• _WHAT YOU SHOULD DO_
Reproduce the entries shown below only from the line with "RSS (688, 1785)" down to the line with "For every named target in this 390×1801", keeping both end lines and copying each one exactly.

Segment Open

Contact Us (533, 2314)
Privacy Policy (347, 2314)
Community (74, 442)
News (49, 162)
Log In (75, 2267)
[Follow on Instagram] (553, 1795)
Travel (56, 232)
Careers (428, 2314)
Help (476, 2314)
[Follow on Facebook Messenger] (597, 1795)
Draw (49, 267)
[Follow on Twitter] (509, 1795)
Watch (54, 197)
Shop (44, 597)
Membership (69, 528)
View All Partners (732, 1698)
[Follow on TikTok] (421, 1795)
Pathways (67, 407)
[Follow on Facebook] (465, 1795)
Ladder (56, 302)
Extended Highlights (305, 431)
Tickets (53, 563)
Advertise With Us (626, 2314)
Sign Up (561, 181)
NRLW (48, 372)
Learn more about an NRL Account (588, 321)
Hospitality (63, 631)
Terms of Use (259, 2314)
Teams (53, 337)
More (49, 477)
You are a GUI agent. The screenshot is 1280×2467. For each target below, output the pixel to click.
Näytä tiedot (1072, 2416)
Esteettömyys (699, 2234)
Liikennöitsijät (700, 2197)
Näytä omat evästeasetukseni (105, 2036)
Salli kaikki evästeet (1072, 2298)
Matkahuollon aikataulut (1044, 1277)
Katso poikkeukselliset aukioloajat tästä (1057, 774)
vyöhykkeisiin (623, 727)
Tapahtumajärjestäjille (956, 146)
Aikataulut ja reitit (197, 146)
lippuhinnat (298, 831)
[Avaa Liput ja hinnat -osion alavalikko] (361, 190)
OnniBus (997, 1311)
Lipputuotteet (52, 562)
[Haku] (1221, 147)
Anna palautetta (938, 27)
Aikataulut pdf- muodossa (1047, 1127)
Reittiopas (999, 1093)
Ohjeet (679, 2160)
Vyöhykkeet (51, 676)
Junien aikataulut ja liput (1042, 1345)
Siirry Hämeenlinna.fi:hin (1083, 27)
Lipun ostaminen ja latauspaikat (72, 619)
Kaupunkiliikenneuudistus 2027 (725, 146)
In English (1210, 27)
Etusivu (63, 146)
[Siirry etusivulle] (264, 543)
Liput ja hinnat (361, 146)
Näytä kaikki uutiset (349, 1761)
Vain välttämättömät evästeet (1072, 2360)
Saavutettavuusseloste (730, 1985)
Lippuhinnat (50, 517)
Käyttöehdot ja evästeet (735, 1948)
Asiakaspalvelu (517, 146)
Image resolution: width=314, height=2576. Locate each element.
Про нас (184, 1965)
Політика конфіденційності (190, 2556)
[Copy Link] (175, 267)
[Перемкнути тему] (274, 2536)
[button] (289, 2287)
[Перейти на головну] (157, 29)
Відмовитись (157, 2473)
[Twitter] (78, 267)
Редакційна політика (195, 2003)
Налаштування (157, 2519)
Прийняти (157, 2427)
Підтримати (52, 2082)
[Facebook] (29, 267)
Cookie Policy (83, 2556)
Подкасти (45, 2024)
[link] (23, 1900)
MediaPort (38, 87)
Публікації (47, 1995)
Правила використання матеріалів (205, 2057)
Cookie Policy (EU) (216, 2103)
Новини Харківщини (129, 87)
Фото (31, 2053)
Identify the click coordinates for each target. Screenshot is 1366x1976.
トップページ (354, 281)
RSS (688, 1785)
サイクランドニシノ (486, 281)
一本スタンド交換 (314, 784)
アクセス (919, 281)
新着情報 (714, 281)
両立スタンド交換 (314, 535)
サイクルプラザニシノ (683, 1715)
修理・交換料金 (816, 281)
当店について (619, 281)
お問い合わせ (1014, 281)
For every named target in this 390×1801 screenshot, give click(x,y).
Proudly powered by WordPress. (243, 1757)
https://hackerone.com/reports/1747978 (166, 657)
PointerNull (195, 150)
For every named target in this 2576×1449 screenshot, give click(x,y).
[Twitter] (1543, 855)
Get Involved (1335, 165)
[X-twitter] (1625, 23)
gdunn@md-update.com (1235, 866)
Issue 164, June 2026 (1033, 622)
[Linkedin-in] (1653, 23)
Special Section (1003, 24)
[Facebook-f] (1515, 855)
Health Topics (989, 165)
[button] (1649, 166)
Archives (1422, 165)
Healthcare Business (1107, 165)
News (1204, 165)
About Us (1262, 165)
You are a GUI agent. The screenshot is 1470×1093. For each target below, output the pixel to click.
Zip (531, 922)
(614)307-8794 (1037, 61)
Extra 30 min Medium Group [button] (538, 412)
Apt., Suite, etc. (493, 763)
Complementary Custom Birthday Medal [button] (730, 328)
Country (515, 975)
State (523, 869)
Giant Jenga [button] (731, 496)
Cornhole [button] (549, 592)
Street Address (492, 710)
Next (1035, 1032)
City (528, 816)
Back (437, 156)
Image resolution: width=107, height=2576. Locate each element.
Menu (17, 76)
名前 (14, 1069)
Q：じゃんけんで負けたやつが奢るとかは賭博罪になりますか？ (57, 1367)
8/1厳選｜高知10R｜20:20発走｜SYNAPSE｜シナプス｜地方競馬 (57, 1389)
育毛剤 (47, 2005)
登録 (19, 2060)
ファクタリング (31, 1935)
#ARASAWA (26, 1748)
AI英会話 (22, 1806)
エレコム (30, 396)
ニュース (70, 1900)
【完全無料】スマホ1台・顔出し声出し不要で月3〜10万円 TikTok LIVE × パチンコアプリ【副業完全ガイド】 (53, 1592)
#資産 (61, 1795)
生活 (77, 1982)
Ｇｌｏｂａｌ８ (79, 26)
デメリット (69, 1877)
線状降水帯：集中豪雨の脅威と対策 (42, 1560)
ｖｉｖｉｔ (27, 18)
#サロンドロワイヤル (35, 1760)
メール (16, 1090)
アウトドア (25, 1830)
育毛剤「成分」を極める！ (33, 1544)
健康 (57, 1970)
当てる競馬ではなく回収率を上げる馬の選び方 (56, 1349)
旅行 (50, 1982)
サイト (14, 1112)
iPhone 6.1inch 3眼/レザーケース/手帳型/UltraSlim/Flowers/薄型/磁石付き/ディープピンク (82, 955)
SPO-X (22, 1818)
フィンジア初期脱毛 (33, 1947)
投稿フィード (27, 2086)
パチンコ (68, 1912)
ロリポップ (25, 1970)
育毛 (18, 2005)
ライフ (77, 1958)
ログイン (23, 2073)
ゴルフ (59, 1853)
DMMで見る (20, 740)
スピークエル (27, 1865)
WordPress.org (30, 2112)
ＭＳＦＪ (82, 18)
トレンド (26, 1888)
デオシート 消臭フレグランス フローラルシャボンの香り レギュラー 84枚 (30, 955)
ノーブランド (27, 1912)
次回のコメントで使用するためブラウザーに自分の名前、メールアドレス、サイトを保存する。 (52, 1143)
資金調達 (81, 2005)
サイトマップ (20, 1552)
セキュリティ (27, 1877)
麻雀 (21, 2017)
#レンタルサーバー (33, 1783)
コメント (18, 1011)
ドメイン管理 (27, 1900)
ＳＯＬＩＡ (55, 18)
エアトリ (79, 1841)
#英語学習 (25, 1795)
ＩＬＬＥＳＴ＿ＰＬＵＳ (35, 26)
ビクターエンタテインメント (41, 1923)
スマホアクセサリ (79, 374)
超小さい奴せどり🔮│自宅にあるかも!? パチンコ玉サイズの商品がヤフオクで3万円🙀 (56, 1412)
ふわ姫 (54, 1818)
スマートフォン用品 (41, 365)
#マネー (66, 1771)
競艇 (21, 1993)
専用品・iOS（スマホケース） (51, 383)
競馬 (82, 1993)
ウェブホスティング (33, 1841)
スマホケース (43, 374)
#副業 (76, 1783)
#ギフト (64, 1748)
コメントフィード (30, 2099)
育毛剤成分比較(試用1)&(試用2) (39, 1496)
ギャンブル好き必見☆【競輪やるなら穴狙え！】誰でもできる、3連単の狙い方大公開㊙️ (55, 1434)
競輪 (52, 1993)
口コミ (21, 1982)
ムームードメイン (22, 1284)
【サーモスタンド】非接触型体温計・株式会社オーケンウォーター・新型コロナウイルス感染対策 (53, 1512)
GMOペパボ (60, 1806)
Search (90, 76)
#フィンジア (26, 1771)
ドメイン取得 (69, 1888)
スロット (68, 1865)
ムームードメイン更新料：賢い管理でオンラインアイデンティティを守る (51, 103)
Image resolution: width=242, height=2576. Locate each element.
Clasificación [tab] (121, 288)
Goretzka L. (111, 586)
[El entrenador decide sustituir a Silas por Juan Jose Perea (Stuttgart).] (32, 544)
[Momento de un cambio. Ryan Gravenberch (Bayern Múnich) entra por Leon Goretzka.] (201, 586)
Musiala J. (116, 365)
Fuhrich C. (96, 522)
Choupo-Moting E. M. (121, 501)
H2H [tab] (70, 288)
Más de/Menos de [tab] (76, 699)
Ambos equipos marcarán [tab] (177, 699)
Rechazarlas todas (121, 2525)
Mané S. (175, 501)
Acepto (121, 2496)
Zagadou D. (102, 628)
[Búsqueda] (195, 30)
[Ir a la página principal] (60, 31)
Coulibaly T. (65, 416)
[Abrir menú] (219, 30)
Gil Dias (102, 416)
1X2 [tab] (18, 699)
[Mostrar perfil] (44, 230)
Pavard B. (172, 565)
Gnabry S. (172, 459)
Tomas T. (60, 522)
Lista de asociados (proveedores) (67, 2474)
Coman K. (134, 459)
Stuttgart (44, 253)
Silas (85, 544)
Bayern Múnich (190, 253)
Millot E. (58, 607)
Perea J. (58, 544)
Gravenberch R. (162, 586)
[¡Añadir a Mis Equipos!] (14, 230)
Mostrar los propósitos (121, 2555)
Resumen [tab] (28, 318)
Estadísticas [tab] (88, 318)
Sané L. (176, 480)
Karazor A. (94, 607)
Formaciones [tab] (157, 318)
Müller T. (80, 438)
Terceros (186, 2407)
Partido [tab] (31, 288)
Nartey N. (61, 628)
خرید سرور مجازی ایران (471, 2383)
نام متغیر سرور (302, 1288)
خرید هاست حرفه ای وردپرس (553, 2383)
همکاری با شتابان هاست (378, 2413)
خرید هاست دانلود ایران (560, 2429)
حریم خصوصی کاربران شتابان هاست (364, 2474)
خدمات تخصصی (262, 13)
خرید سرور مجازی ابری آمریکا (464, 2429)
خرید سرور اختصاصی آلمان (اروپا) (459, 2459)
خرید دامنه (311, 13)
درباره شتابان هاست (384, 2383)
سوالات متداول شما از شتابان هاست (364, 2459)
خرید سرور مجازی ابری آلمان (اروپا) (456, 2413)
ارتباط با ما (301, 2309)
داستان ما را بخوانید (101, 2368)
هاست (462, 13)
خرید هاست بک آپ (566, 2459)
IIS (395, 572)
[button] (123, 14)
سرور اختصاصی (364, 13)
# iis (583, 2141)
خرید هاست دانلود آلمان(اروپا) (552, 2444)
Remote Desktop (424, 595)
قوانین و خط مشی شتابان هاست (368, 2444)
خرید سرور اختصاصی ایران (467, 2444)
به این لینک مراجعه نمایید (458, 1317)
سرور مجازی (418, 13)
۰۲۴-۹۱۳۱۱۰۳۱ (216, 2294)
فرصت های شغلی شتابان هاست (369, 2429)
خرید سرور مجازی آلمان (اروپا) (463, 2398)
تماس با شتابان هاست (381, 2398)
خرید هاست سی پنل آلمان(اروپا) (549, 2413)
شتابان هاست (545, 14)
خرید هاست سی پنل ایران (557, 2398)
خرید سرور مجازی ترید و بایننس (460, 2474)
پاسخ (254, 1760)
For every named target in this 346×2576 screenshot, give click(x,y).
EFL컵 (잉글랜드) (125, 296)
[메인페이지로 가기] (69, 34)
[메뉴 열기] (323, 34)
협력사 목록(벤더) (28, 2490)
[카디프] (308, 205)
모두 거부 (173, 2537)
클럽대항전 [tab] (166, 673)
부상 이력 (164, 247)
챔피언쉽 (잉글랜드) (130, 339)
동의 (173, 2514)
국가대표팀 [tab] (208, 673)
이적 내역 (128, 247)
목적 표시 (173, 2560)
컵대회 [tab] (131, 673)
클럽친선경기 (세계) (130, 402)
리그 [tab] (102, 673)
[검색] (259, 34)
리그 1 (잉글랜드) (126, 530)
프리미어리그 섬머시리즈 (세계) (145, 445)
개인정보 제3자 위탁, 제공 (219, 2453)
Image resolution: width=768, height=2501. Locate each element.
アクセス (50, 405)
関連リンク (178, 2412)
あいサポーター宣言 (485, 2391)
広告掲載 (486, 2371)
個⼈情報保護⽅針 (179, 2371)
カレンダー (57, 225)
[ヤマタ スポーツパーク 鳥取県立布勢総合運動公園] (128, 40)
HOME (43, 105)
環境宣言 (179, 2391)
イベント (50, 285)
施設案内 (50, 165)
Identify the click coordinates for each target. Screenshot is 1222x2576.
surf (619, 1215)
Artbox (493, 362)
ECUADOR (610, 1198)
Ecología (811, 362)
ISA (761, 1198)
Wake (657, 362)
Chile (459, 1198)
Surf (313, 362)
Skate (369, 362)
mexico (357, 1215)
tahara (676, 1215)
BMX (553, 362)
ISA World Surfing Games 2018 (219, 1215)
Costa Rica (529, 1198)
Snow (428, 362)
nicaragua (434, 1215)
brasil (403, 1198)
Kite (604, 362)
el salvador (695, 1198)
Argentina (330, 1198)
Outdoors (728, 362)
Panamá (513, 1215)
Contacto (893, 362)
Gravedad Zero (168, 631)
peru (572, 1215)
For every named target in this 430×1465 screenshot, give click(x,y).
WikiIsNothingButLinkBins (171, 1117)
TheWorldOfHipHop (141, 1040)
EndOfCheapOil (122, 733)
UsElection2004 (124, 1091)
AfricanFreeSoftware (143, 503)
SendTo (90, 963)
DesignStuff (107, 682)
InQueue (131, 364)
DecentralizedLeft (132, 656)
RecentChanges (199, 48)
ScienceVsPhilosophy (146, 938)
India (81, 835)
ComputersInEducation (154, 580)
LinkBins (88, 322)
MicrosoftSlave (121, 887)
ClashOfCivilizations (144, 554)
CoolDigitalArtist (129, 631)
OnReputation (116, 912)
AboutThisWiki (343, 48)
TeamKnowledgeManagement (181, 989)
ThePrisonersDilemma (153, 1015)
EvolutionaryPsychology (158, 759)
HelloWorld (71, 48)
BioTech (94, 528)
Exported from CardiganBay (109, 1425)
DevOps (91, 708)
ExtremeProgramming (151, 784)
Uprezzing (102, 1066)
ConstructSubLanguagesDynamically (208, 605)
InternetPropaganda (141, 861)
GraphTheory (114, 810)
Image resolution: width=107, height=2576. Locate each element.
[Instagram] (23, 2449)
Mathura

Segment Closed

• _RESULT_
RSS (688, 1785)
サイクランドニシノ (486, 281)
一本スタンド交換 (314, 784)
アクセス (919, 281)
新着情報 (714, 281)
両立スタンド交換 (314, 535)
サイクルプラザニシノ (683, 1715)
修理・交換料金 (816, 281)
当店について (619, 281)
お問い合わせ (1014, 281)
For every named target in this 390×1801 screenshot, give click(x,y).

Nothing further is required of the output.